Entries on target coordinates
..........

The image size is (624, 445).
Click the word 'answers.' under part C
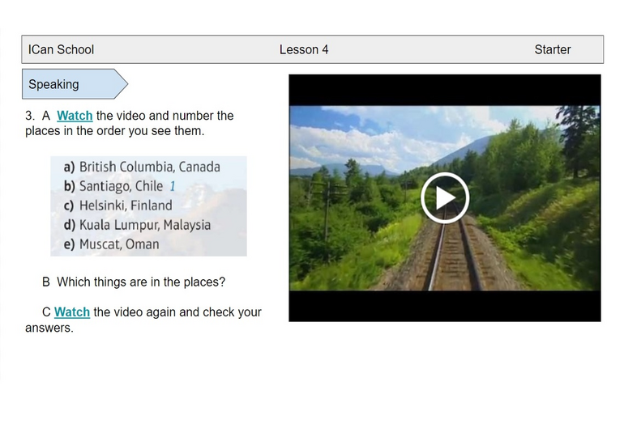pyautogui.click(x=49, y=328)
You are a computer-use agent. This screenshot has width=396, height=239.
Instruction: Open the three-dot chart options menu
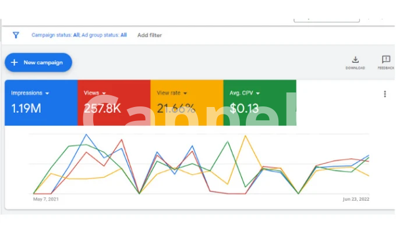[384, 94]
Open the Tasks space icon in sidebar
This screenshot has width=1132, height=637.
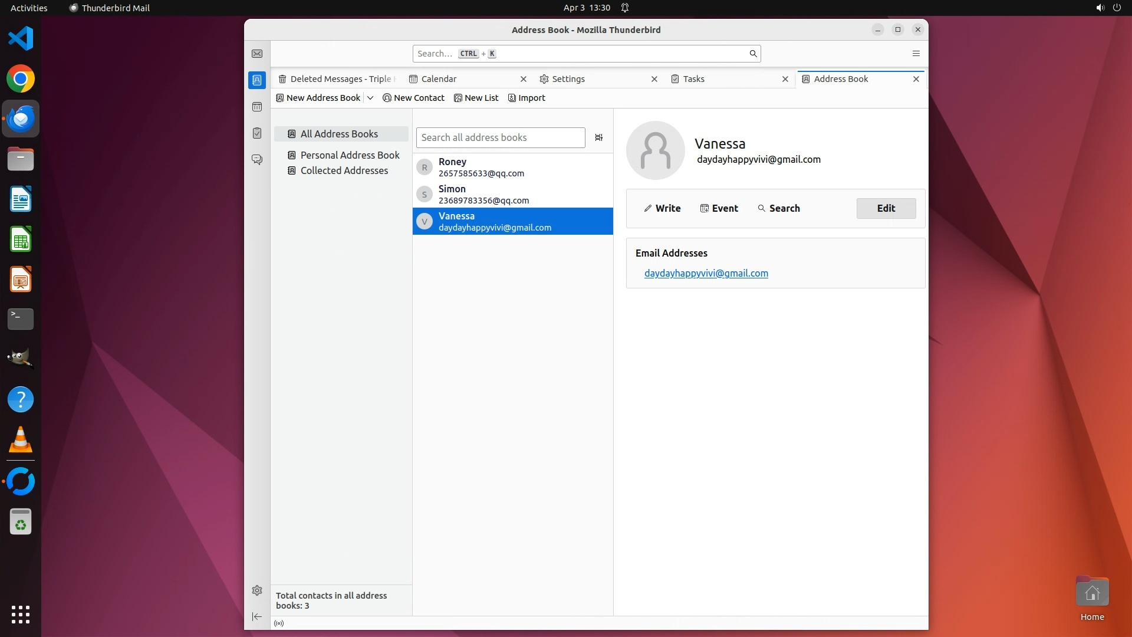[x=257, y=133]
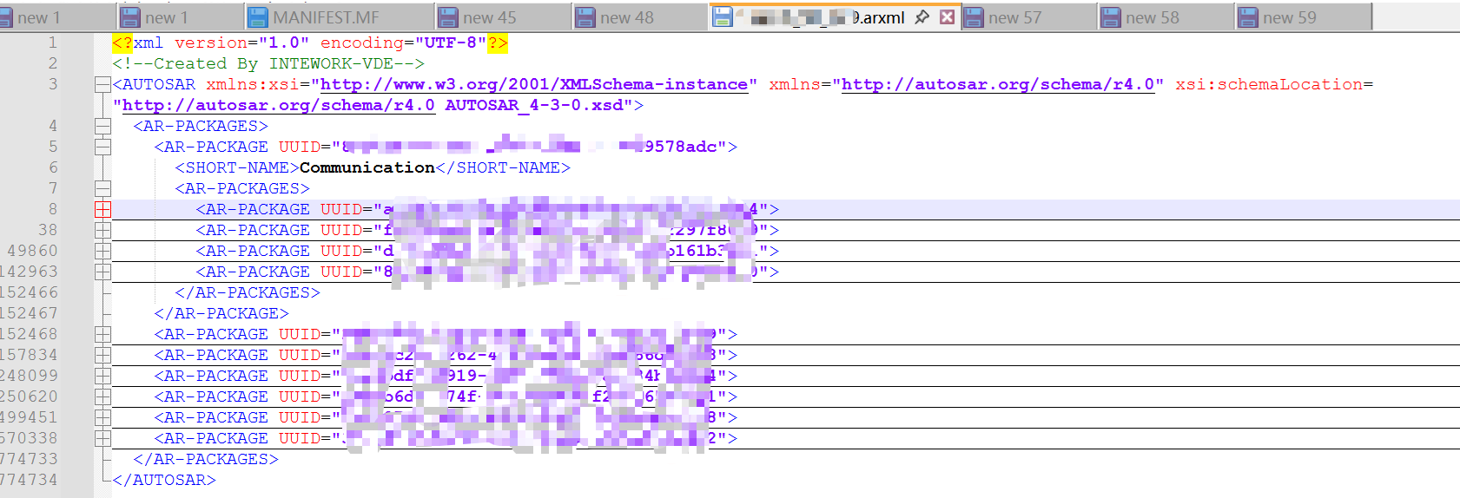
Task: Collapse the AR-PACKAGE fold at line 5
Action: coord(102,147)
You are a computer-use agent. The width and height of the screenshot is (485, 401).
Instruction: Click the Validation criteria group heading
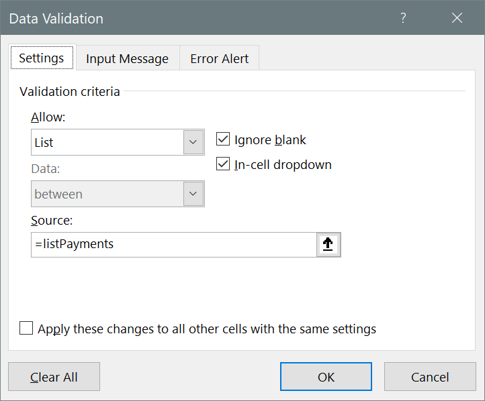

..........

WHAT YOU HAVE TO DO — Reproduce the listing verbatim from the line containing "You are a computer-use agent. This" through the end of the listing, both ends included, omitting the pictures from your answer.

SOLVED PROBLEM —
You are a computer-use agent. This screenshot has width=396, height=239.
Instruction: Open the three-dot chart options menu
[384, 94]
Open the Tasks space icon in sidebar
This screenshot has width=1132, height=637.
[x=257, y=133]
Task: Collapse the AR-PACKAGE fold at line 5
Action: coord(102,147)
You are a computer-use agent. The width and height of the screenshot is (485, 401).
Instruction: Click the Validation criteria group heading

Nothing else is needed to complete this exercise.